12.

Na schodach przed mieszkaniem Bess siedział mężczyzna. Kaldak zobaczył, jak się spięła, i szybko ją uspokoił: – W porządku. To Yael. Powiedziałem Ramseyowi, żeby go przysłał, kiedy tylko dotrze do Stanów.

– Wracają państwo z małej przechadzki?

Yael Nablett wstał i wyciągnął rękę. W jego głosie brzmiał tylko ślad obcej wymowy.

– Nic dziwnego, że Ramsey chodzi po ścianach.

Kaldak uśmiechnął się i uścisnął mu rękę.

– Dużo bym dał, żeby to zobaczyć. Cieszę się, że przyjechałeś. Bess Grady.
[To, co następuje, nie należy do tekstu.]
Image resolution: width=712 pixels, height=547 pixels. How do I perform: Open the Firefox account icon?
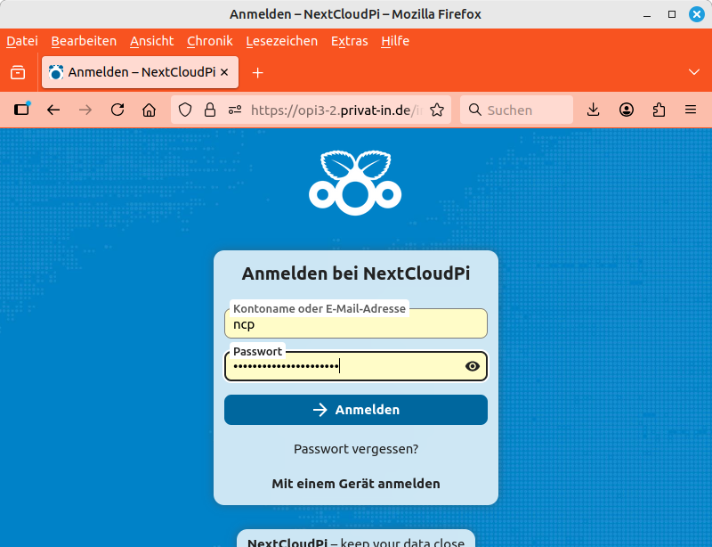tap(627, 110)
Yael Nablett.

Bąknęła grzecznościową formułkę. To ten mężczyzna szukał Emily, on znalazł jej grób w górach. Yael Nablett miał około czterdziestu lat, zielone oczy, krótkie ciemne włosy i smukłą, muskularną sylwetkę.

– Nie byłem pewny, czy wyjedziesz z Meksyku – powiedział Kaldak.

Otworzył drzwi i wpuścił wszystkich do mieszkania.

– Niewiele mi tam pozostało do roboty. Esteban zniknął nam z oczu. Wystąpił o urlop z powodów zdrowotnych. Przypuszczamy, że wyjechał z kraju.

– Cholera. Kiedy?

– Wczoraj. – Zatrzymał spojrzenie na Bess i powiedział cicho: – Bardzo mi przykro z powodu pani siostry. Próbowałem się skontaktować z Kaldakiem, żeby panią ostrzegł, ale Esteban okazał się za szybki. Wszystko zaplanował i miał już gotowe, nim przysłał ekipę do ekshumowania pani siostry.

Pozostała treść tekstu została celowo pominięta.